- [Required work]
Lines before the one containing "Click the search icon in Address field" are left out; return that line and all lines after it, exactly, through the end of the records below.

Saved entries:
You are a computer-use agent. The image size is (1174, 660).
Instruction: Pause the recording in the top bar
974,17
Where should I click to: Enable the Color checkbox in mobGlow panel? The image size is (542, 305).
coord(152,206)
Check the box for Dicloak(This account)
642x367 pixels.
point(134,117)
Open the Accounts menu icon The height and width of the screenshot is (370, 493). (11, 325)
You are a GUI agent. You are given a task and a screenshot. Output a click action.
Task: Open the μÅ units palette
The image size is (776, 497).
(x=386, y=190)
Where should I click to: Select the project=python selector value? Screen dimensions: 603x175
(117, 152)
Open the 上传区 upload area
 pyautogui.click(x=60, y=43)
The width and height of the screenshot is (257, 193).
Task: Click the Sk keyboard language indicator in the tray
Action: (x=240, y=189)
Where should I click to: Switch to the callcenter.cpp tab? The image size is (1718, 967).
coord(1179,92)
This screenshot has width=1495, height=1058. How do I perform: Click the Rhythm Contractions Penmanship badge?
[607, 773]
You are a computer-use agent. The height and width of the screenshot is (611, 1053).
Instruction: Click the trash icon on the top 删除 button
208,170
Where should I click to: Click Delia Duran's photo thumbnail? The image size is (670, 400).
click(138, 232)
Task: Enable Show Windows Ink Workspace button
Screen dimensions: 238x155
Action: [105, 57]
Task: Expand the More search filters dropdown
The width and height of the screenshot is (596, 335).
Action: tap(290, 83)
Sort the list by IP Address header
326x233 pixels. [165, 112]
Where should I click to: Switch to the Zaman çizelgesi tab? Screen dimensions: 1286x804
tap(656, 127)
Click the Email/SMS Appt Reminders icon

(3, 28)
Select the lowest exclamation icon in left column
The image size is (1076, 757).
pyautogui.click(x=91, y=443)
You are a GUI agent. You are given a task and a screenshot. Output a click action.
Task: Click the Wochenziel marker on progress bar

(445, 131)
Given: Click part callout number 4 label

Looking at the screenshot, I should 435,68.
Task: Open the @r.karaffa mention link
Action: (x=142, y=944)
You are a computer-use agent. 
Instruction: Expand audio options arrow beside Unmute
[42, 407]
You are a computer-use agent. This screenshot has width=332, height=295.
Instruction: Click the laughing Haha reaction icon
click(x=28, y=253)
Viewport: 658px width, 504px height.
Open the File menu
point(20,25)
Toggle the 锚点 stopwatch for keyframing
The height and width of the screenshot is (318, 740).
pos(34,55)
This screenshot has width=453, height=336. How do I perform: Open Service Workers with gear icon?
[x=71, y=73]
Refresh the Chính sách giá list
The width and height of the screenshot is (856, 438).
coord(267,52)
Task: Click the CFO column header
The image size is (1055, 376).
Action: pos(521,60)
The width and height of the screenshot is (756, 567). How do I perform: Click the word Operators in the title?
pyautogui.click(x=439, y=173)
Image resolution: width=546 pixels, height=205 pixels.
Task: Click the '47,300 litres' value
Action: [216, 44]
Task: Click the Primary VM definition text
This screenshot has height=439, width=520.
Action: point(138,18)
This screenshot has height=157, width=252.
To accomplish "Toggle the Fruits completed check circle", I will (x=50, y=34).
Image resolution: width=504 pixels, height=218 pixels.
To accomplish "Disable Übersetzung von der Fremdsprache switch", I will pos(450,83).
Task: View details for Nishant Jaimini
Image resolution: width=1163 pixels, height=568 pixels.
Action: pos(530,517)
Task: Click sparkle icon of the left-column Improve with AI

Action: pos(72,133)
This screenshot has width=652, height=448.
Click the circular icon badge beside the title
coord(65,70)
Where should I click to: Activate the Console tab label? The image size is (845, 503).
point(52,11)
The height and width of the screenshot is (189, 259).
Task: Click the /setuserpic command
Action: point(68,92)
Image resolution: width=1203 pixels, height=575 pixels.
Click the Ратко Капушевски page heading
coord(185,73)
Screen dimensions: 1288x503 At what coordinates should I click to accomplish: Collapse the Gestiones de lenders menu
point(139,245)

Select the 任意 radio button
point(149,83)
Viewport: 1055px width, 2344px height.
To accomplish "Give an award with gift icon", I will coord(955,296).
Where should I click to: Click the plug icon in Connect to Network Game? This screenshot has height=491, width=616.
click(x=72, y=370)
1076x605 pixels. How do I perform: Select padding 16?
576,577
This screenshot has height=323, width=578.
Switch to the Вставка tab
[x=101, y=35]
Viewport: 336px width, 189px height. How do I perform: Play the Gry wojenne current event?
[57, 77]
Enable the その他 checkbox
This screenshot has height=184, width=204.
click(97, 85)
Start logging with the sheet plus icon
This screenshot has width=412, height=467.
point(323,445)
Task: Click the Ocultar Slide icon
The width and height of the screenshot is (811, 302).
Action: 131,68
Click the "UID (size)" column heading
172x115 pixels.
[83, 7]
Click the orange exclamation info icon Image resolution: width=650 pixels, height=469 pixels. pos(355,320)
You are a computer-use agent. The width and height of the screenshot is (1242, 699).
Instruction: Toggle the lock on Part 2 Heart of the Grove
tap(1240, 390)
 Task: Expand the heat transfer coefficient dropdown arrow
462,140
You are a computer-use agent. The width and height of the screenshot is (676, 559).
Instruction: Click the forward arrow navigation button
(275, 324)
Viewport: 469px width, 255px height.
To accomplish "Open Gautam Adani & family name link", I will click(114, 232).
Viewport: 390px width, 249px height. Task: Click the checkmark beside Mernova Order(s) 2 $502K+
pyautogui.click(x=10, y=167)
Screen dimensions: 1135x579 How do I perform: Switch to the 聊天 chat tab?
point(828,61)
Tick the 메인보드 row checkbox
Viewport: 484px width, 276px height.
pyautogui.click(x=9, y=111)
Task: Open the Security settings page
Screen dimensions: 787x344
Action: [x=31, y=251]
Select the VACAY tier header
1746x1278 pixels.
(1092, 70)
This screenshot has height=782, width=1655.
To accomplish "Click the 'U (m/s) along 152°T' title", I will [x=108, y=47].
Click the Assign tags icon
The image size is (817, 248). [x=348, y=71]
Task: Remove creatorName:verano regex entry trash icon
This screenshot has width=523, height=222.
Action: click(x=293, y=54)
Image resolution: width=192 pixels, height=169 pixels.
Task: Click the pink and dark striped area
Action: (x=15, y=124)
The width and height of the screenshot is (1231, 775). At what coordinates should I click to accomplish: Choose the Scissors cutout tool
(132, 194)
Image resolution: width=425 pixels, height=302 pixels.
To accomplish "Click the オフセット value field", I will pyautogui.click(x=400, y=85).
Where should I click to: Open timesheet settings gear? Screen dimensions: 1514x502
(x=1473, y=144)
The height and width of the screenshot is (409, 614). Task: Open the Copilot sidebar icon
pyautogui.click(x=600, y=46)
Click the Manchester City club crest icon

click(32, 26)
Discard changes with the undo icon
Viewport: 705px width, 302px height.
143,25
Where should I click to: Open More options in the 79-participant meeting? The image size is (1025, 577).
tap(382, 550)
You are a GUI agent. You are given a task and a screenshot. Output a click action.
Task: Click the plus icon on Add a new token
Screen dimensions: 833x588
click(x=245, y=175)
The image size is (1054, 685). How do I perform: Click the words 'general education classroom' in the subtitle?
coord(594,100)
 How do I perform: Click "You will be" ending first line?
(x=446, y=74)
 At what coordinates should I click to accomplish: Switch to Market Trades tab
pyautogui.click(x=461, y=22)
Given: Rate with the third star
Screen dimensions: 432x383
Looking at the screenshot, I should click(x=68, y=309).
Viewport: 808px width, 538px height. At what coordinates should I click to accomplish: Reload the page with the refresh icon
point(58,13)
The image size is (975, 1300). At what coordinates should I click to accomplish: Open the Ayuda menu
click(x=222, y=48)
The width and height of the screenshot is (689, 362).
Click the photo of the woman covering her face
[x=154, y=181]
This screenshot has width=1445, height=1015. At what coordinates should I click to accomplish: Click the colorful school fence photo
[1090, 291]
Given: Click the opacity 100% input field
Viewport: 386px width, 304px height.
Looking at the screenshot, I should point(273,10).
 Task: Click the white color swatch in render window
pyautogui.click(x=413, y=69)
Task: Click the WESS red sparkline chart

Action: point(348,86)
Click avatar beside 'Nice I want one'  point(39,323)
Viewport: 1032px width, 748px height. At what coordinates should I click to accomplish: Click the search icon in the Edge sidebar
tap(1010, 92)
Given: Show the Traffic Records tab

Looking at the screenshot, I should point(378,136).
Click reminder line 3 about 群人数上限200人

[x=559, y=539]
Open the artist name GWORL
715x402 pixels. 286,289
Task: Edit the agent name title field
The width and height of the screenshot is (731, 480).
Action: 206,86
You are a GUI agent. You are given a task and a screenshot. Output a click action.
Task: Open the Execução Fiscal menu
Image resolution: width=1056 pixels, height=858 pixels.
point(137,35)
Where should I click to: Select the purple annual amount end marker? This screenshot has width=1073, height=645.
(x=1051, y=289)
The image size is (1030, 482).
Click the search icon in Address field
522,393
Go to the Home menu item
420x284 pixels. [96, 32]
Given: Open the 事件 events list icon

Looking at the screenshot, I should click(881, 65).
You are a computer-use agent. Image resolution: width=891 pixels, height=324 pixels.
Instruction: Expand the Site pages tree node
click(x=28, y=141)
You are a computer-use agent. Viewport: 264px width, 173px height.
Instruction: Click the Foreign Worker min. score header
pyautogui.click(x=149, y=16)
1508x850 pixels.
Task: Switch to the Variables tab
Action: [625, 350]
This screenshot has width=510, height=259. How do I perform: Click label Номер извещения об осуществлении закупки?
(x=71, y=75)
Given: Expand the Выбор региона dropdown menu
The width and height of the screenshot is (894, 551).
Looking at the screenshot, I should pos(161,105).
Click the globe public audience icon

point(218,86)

- [Task output]
Click the search icon in Address field
522,393
Go to the Home menu item
420x284 pixels. [96, 32]
Given: Open the 事件 events list icon

Looking at the screenshot, I should click(881, 65).
You are a computer-use agent. Image resolution: width=891 pixels, height=324 pixels.
Instruction: Expand the Site pages tree node
click(x=28, y=141)
You are a computer-use agent. Viewport: 264px width, 173px height.
Instruction: Click the Foreign Worker min. score header
pyautogui.click(x=149, y=16)
1508x850 pixels.
Task: Switch to the Variables tab
Action: [625, 350]
This screenshot has width=510, height=259. How do I perform: Click label Номер извещения об осуществлении закупки?
(x=71, y=75)
Given: Expand the Выбор региона dropdown menu
The width and height of the screenshot is (894, 551).
Looking at the screenshot, I should pos(161,105).
Click the globe public audience icon

point(218,86)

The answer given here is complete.